### EXERCISE DETAILS
The required output is every line from the one containing "Click the help question mark icon" through the last line of the listing below, copied exactly, pictures excluded.

RECORD EXTRACTS START

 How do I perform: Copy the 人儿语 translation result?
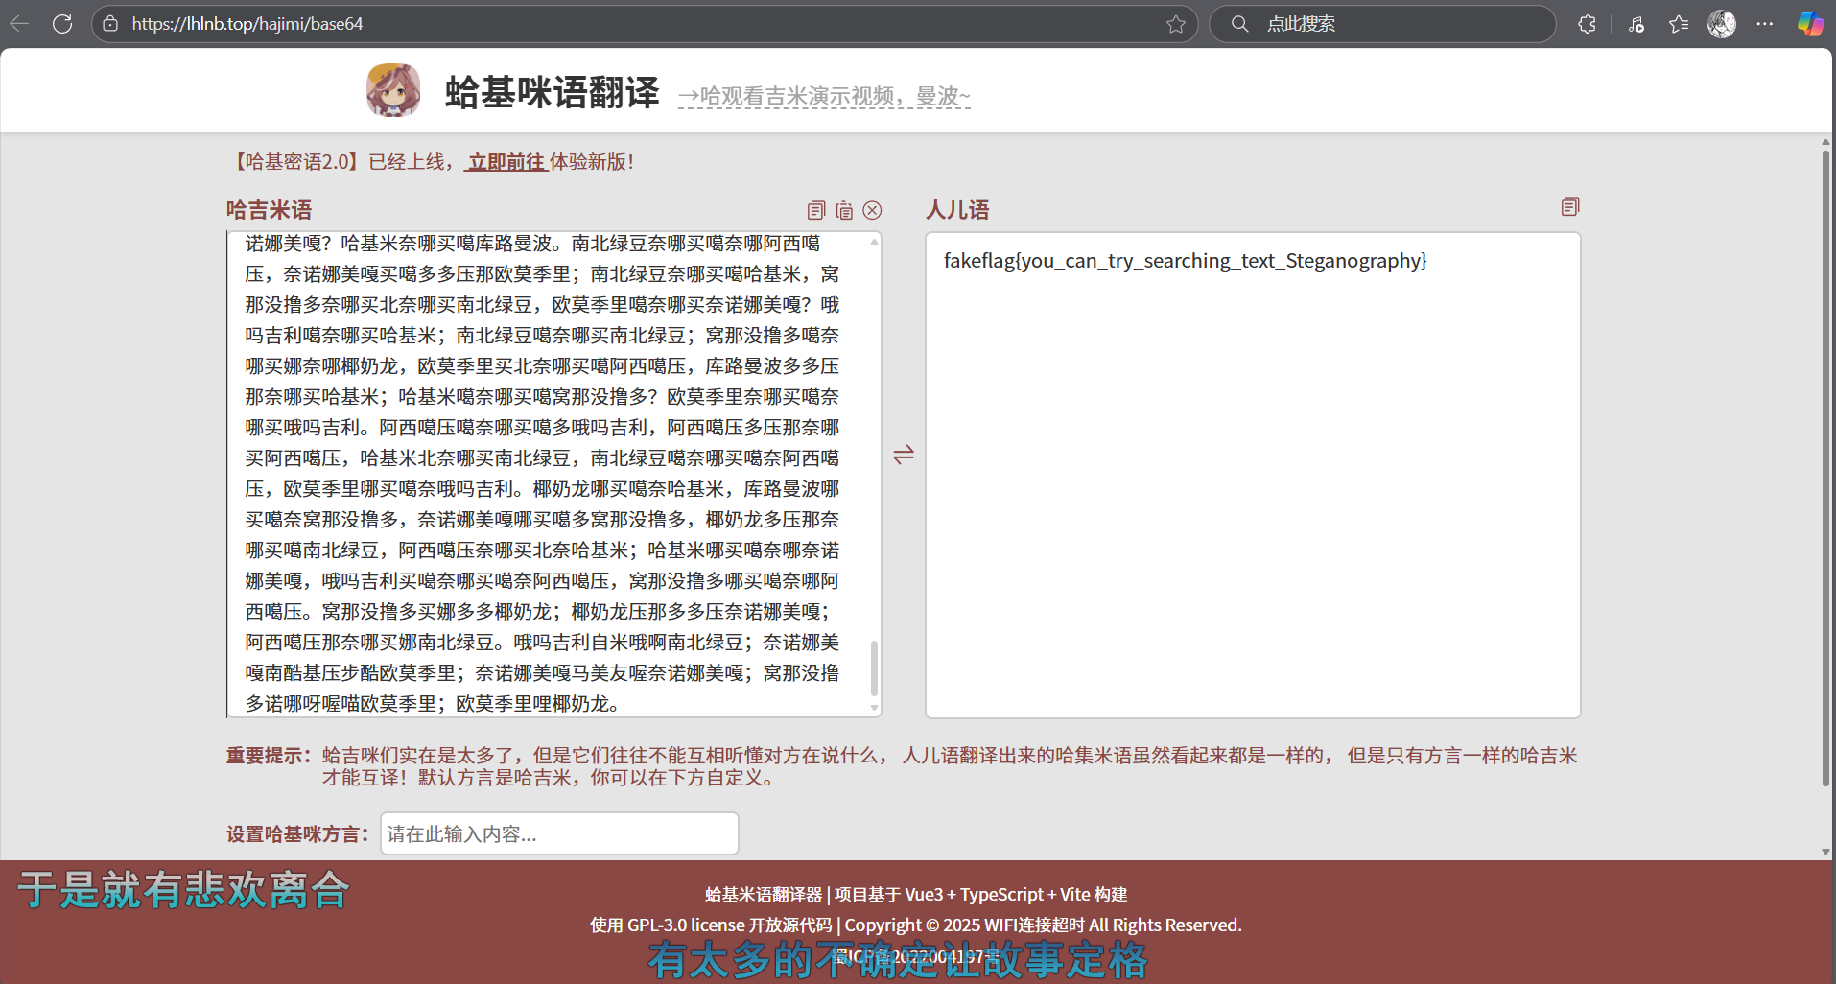click(x=1569, y=206)
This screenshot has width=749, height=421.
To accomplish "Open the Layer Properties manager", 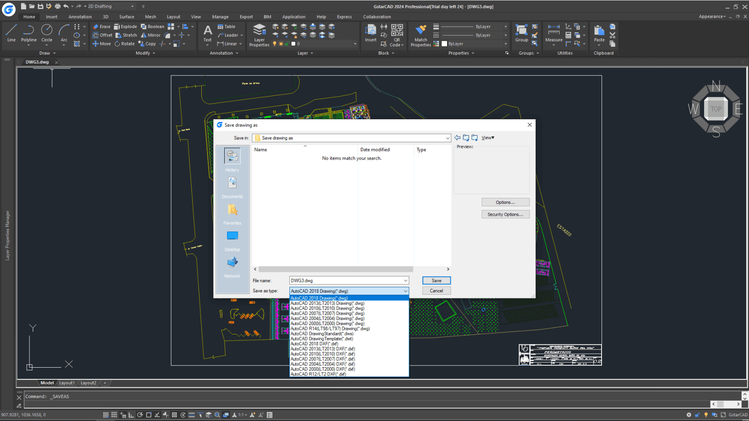I will coord(259,33).

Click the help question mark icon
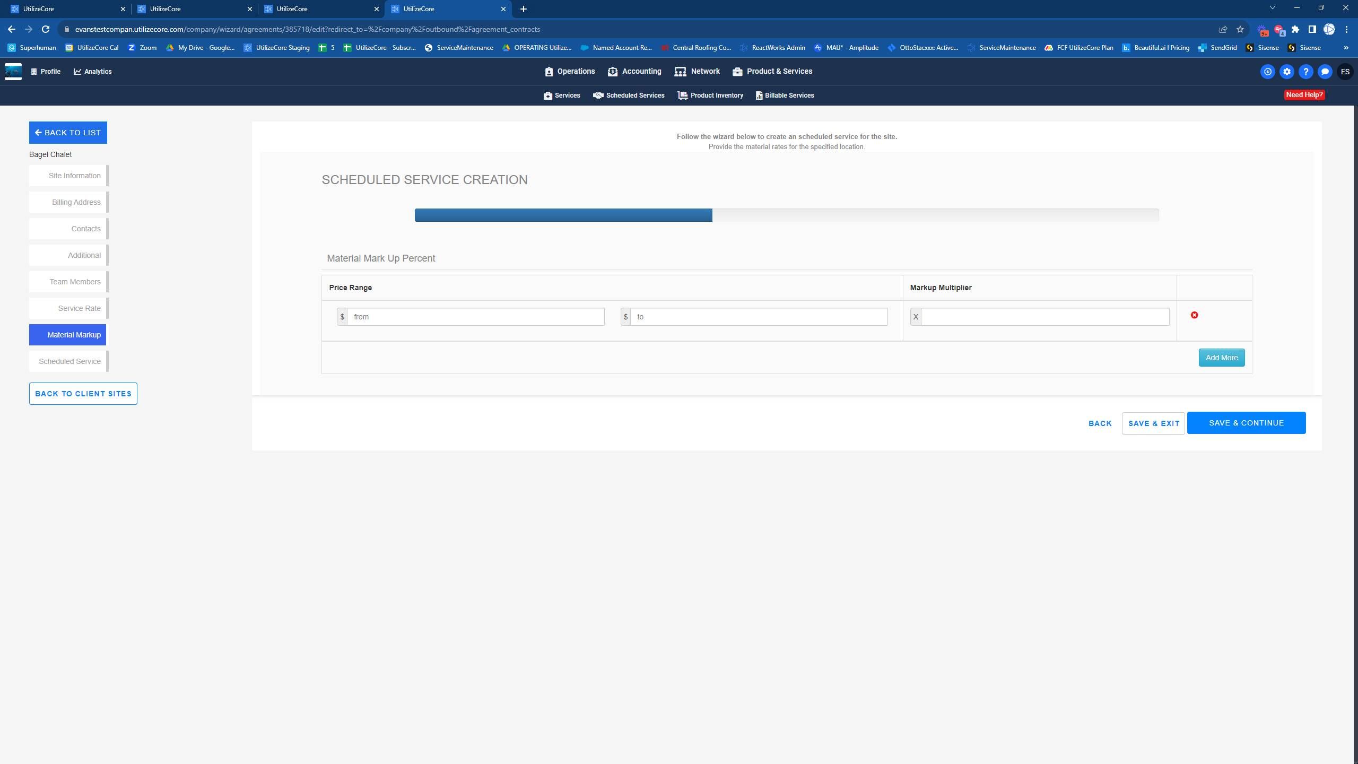(1305, 72)
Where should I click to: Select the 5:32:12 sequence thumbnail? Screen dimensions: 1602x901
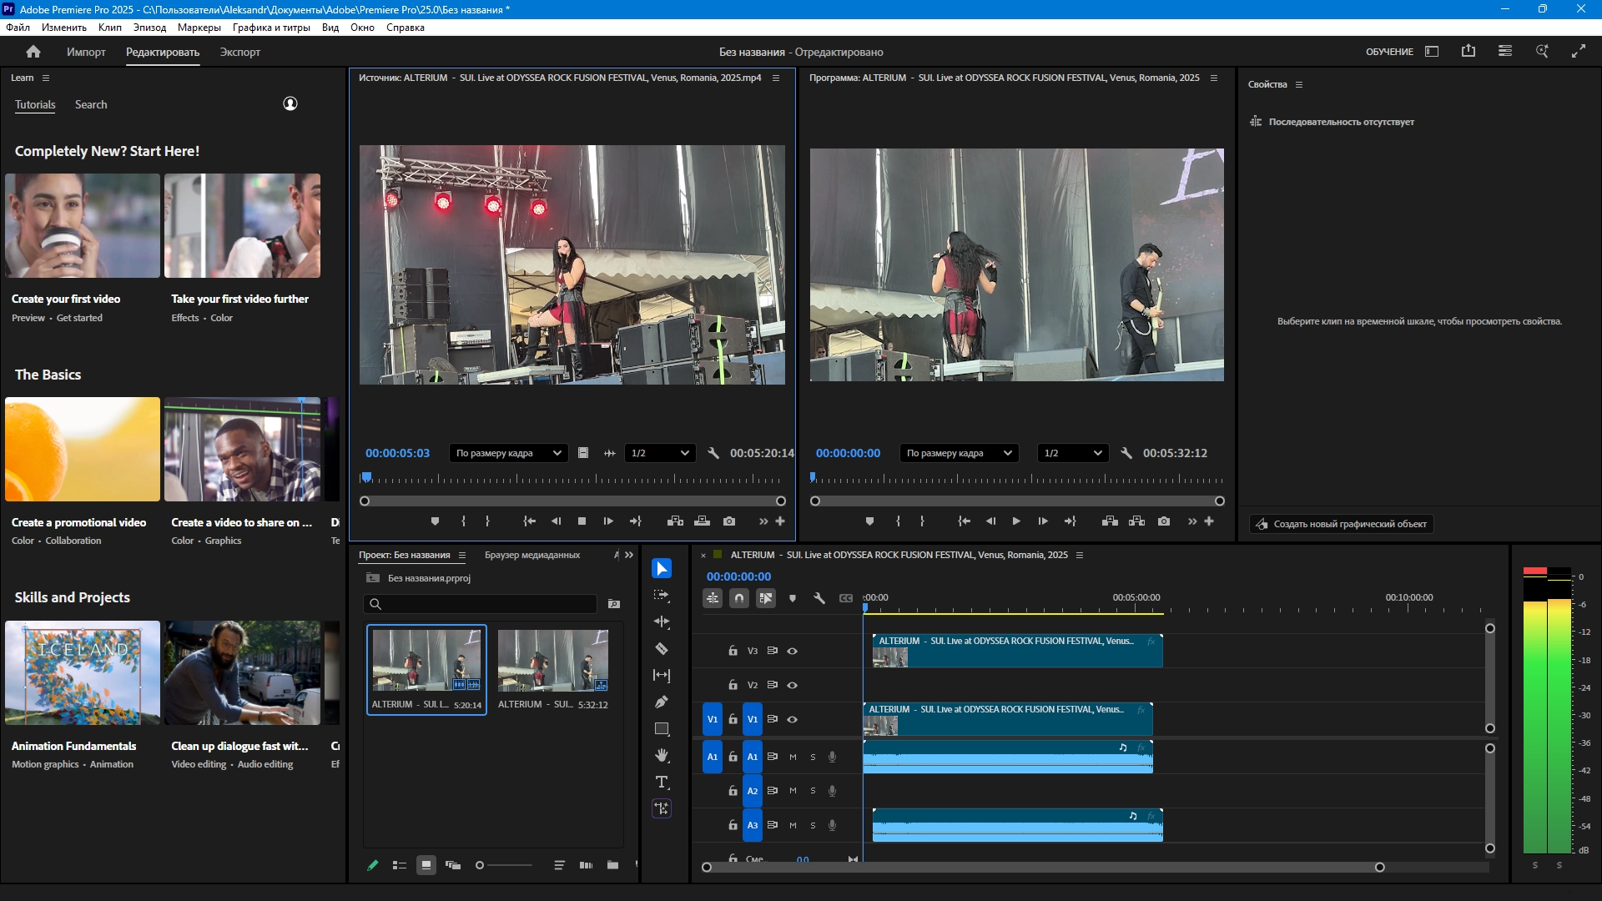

RECORD EXTRACTS END

### TASK RESULT
Click the help question mark icon
(1305, 72)
Where should I click to: Select the 5:32:12 sequence thumbnail? Screen dimensions: 1602x901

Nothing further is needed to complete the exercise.